8.4) A re-statement of my prior question: “Does the modern university/college have an obligation to develop in its students an understanding of how to live in relationship to/with community?” My answer remains yes.
8.5) A further refinement: rather than merely “how to live,” “how to live well.” I’d be willing to concede the insertion of the adverb for the sake of the greater argument, but I would continue to answer, “Yes.”
9) This is not a call for didactic training in place of university education. A liberal arts education, effectively constructed and carried out, involves an education, through literature, history, etc. of how to live well.
9.1) Without citizenship, I find it hard to develop a defense of the liberal arts/humanities that is not, ultimately for their own sake—that is, I find it hard to develop a defense that insists upon their intrinsic value.
10) But I’m not arguing, CCOA-style, for a return to old-timey liberal arts education. I think the liberal arts are inherently valuable and should be an integral part of an education; I do not think they should be all of an education.
10.1) For example: The (admittedly botched) floating of an idea at Northwestern several months ago that would require extracurricular participation.
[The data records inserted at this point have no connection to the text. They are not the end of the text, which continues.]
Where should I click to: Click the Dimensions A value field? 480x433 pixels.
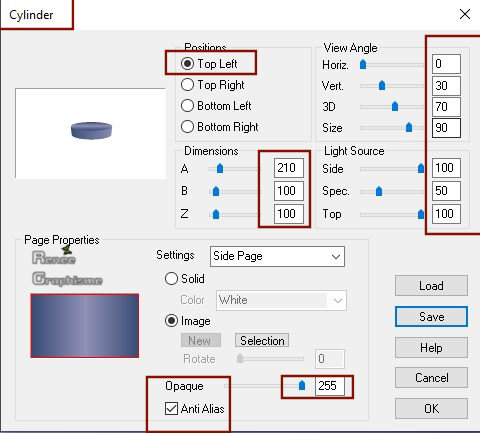click(289, 168)
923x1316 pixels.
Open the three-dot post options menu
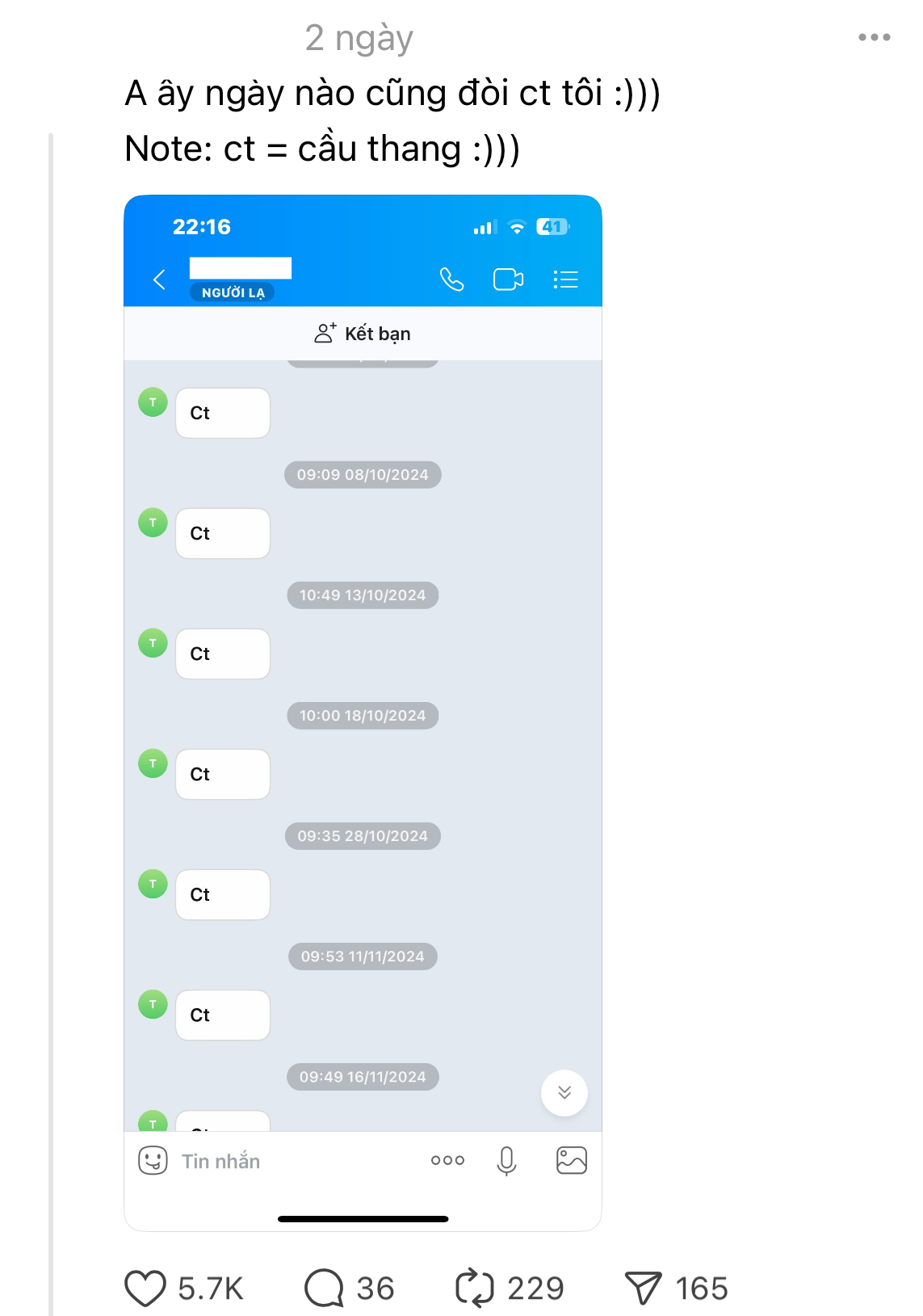[874, 37]
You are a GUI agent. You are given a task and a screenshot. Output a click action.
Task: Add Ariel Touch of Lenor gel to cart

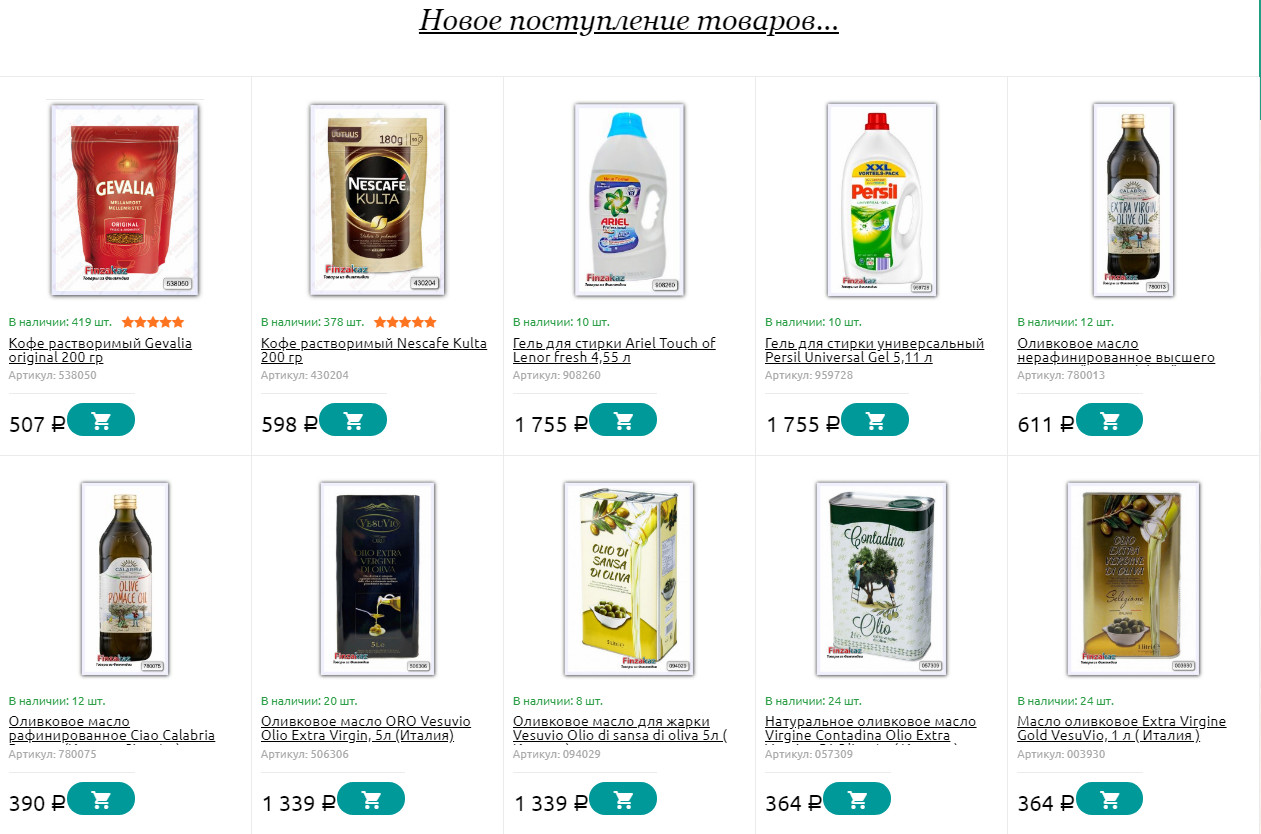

One can see how this idea could be developed in a way that a) doesn’t allow IM sports to count, b) does not take away from academic requirements, and c) insists upon students engaging in the communal or civic life of Evanston or Chicago.
10.2) Jason Peters, FPR bar jester and Professor of English, leads his students in the development of a community garden.
11) In my experience, there is nothing inherently “conservative” about this line of reasoning—at least not if we limit “conservative” to political conservatism. To the best of my knowledge, Morton Schapiro and Northwestern’s administration are hardly right-wing. My friends and acquaintances who have called for improvement in a university’s devotion to citizenship have, in fact, almost uniformly been liberals.
12) This is a CCOA only if society itself has become a conservative cause.
12.1) If this is the case, we’re in much worse shape than I had realized.